I love how small our Santa Cruz community is and the idea is not to imagine Santa Cruz as a big city. What can we do with redirecting existing resources and moving forward infrastructure to make active transportation more attractive?
Often, it’s a question of what comes before, the chicken or the egg. If folks walk, bike and utilize their streets to navigate their community, we will create a need that cannot be ignored. Or do we call for safer infrastructure to start biking and walking more? The reality is, it’s a mix of both. There are two ways you can help right now. Join Santa Cruz Love to Ride to log rides and help encourage more people to ride more often here in Santa Cruz.
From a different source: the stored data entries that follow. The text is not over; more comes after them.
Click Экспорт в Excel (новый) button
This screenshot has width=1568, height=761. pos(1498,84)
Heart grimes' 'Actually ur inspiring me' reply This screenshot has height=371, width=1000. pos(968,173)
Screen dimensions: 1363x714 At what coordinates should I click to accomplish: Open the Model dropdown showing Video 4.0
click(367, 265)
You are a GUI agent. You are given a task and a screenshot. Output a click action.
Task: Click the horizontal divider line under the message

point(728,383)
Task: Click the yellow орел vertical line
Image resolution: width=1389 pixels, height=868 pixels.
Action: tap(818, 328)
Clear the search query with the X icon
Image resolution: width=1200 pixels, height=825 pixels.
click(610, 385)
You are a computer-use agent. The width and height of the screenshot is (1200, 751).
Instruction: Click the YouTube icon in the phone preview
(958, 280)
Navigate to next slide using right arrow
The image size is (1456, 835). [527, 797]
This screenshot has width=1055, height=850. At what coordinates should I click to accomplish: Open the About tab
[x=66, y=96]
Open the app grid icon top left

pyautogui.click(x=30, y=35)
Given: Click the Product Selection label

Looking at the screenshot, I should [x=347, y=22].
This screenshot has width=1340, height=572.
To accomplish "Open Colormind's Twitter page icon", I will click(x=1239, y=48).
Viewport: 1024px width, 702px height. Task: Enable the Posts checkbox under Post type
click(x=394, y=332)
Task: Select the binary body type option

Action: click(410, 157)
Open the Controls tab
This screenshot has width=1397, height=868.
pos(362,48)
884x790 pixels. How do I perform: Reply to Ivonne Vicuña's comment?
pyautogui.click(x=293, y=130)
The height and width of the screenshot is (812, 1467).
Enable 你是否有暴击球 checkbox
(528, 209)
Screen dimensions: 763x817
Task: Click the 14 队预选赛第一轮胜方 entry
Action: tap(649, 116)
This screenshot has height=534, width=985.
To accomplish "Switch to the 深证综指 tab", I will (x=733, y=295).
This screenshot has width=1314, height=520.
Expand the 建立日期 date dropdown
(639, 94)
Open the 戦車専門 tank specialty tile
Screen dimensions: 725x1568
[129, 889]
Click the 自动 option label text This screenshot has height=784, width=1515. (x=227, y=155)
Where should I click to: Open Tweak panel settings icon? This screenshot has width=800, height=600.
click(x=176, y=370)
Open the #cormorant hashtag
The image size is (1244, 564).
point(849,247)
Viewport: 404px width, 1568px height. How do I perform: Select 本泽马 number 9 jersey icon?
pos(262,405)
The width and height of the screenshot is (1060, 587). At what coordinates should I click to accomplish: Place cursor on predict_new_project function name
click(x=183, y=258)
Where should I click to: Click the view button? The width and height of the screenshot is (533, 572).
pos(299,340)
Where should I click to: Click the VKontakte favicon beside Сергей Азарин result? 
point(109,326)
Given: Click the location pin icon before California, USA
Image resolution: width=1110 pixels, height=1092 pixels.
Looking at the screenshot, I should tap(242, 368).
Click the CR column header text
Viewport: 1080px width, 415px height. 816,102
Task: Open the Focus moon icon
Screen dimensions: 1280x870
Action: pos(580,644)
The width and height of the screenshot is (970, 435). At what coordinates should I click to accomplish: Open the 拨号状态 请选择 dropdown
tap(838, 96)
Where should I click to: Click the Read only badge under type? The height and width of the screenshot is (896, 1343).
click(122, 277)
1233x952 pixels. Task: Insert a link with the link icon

Make your voice heard with the Santa Cruz County Active Transportation Plan and let us know where improvements to walk and biking can be made! When we move together in space we bond. Perhaps now it’s the time to re-build our society that recognizes our interconnectedness (with each other, and with Nature) and is based on the idea that we can only thrive when we work together.
In the future I envision, roads adjusted for all users, safe for people of all walks of life, and especially for BIPOC.